■ Exercise requirements
In the records that follow, find each line with "eromittarit" and pull it out.

(Stored data entries)
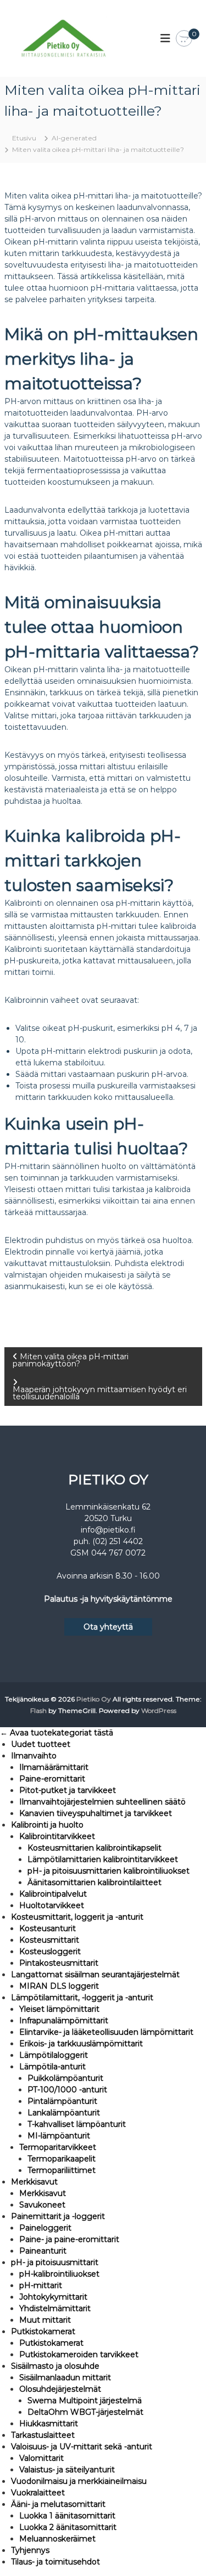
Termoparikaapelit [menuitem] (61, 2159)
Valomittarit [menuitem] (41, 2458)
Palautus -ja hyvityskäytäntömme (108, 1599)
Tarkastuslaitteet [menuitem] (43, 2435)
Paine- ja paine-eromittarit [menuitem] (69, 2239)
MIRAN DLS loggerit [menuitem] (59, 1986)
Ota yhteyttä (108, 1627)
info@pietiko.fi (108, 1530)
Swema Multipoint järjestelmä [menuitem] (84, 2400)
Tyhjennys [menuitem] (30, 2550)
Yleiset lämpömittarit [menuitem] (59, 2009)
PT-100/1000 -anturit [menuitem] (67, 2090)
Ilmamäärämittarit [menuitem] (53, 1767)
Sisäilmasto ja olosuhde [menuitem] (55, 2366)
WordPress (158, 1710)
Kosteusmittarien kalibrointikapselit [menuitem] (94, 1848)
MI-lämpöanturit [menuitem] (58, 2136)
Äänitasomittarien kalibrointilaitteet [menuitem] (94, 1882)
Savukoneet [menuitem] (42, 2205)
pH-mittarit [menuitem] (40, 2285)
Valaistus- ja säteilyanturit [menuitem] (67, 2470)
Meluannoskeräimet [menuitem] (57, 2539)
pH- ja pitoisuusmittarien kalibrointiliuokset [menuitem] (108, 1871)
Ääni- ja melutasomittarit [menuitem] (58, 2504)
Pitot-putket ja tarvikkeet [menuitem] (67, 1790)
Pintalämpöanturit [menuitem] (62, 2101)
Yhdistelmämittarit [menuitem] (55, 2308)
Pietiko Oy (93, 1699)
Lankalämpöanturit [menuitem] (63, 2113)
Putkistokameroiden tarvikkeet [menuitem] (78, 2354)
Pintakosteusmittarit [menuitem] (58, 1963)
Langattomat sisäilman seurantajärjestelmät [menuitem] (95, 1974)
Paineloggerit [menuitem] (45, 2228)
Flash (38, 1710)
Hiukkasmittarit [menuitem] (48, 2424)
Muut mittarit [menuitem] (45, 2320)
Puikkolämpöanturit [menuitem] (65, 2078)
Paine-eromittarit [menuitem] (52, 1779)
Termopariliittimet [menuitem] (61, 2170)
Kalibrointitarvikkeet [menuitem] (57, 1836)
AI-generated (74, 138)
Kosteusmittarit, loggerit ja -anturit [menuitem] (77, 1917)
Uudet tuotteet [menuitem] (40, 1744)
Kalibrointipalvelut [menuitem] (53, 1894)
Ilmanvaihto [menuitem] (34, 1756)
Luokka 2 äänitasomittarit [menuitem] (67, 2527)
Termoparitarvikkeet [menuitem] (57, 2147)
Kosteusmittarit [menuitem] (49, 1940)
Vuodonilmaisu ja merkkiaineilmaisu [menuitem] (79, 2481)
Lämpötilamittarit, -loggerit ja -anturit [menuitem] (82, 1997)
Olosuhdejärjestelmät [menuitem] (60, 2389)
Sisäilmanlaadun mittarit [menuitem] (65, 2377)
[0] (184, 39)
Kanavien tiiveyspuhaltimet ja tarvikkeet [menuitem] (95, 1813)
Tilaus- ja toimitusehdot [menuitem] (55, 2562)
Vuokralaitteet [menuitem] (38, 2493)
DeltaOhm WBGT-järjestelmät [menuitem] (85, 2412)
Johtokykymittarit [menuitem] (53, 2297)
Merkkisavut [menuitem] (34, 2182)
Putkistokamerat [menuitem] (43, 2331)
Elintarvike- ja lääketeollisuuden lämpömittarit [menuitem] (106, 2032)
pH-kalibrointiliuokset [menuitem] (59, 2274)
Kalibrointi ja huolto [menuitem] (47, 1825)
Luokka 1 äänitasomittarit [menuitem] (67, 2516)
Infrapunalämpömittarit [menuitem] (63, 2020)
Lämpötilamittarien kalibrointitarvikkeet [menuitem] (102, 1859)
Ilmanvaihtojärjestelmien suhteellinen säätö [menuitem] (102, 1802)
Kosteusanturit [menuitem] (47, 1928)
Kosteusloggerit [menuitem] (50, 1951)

■ Task response
Paine- ja paine-eromittarit [menuitem] (69, 2239)
Paine-eromittarit [menuitem] (52, 1779)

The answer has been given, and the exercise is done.